Beach volleyball information

Current teammate
| Years | Teammate |
| 2009 | Bibiana Candelas |

Honours
Women's beach volleyball
Representing Mexico
Pan American Games
| Silver medal – second place | 2003 Santo Domingo | Beach |
| Bronze medal – third place | 2007 Rio de Janeiro | Beach |
| Silver medal – second place | 2011 Guadalajara | Beach |
Central American and Caribbean Games
| Gold medal – first place | 2002 San Salvador | Beach |
NORCECA Beach Volleyball Circuit
| Gold medal – first place | 2009 Tijuana | Beach |
| Gold medal – first place | 2009 Puerto Vallarta | Beach |
| Gold medal – first place | 2008 Guatemala Beach | Beach |

= Mayra García =

Mexican beach volleyball player (born 1972)

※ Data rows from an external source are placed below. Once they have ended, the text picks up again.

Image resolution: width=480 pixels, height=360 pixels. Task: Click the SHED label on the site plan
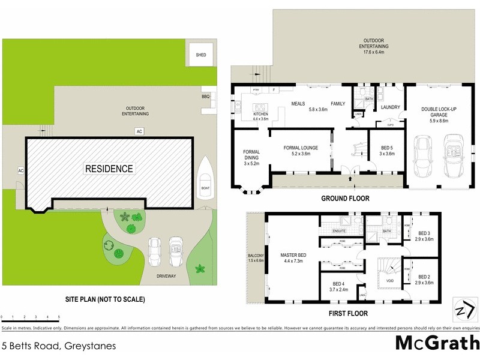coord(201,55)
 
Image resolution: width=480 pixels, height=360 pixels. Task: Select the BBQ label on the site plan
coord(205,96)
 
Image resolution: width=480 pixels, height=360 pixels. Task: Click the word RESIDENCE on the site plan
coord(109,169)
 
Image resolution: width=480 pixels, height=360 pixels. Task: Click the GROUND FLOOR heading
coord(345,199)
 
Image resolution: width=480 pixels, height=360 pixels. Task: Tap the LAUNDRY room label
coord(382,107)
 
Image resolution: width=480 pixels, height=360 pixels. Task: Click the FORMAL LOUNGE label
coord(301,148)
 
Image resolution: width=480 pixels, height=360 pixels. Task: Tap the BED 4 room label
coord(338,284)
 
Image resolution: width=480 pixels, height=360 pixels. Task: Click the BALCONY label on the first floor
coord(256,256)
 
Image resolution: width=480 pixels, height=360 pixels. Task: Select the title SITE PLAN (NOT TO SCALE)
coord(106,298)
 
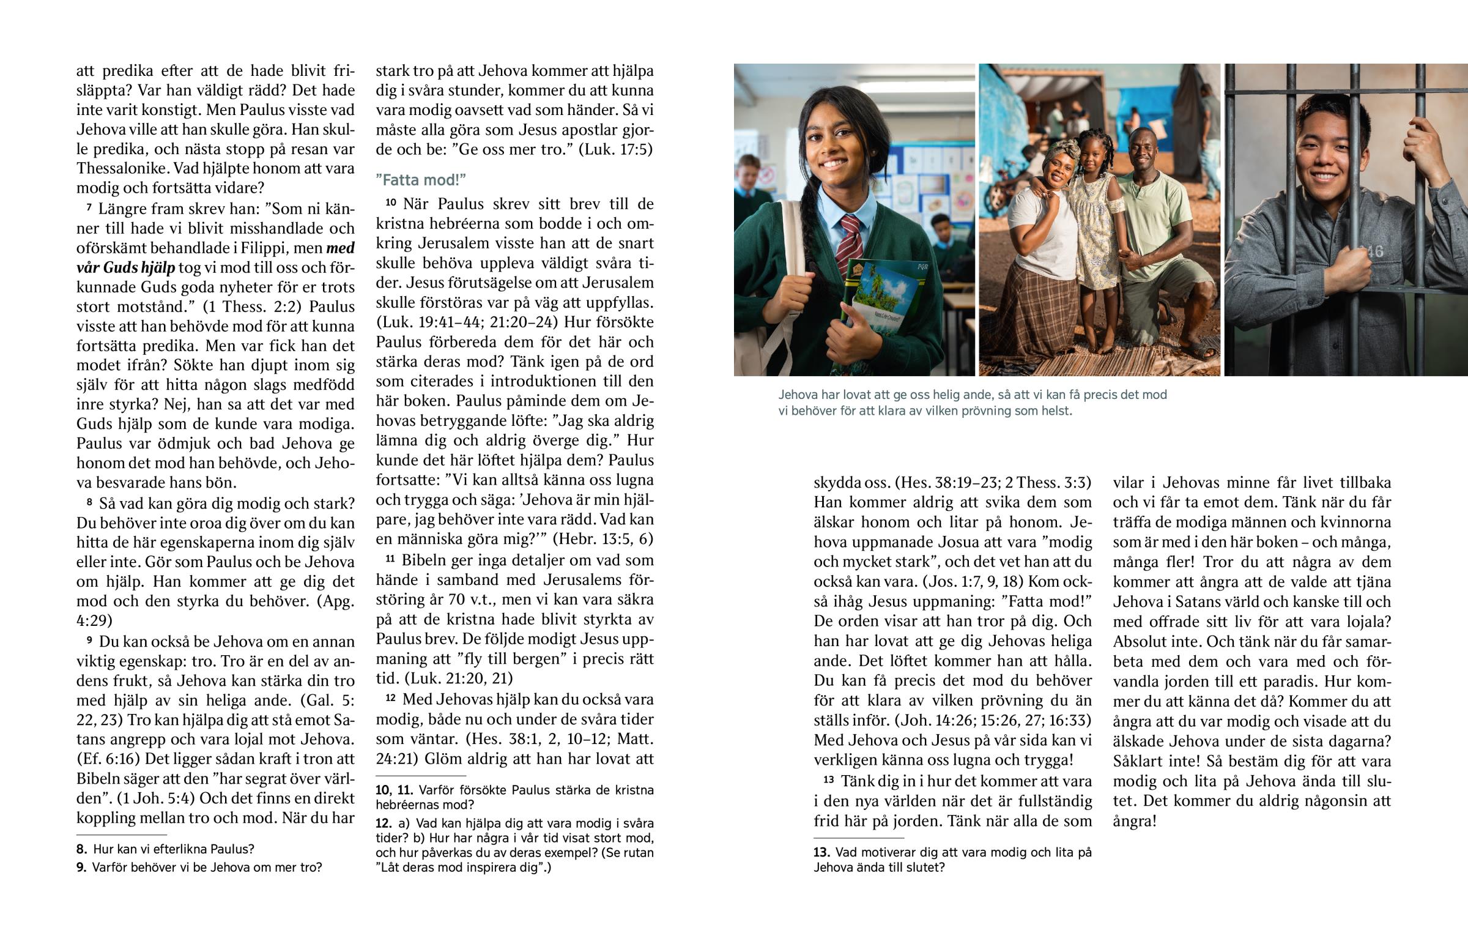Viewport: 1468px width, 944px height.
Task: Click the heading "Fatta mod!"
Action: [x=421, y=180]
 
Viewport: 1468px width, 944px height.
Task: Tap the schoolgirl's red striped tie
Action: [x=850, y=242]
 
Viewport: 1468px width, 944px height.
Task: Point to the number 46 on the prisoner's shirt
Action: [x=1370, y=251]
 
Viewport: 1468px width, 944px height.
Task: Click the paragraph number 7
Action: [x=89, y=209]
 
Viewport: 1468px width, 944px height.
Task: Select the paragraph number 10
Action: [x=391, y=203]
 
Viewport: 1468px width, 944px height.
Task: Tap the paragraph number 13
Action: [x=828, y=780]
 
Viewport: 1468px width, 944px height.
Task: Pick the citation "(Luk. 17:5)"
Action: [x=615, y=149]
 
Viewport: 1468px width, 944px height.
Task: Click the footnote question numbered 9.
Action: [x=200, y=868]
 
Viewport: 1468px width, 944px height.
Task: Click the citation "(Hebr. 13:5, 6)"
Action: [x=603, y=539]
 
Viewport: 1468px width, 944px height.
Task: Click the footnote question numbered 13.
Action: [x=952, y=860]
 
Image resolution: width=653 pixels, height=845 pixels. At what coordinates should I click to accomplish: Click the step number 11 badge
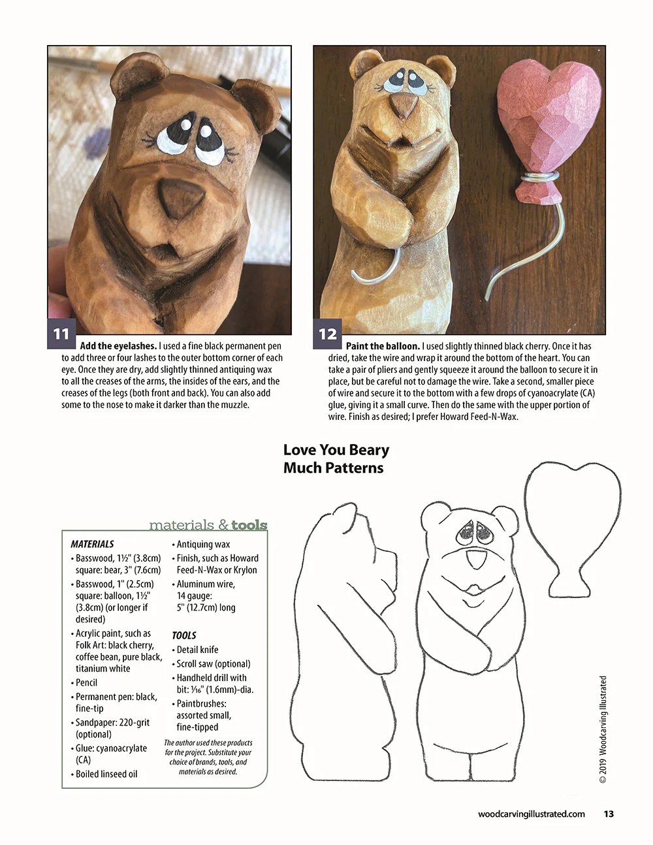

Mayra Aide García Lopez (born May 16, 1972) is a beach volleyball player from Mexico, who won the silver medal in the women's beach team competition at the 2003 Pan American Games in Santo Domingo, Dominican Republic, partnering Hilda Gaxiola. She represented her native country at the 2004 Summer Olympics in Athens, Greece and also at the 2008 Summer Olympics with her current partner Bibiana Candelas.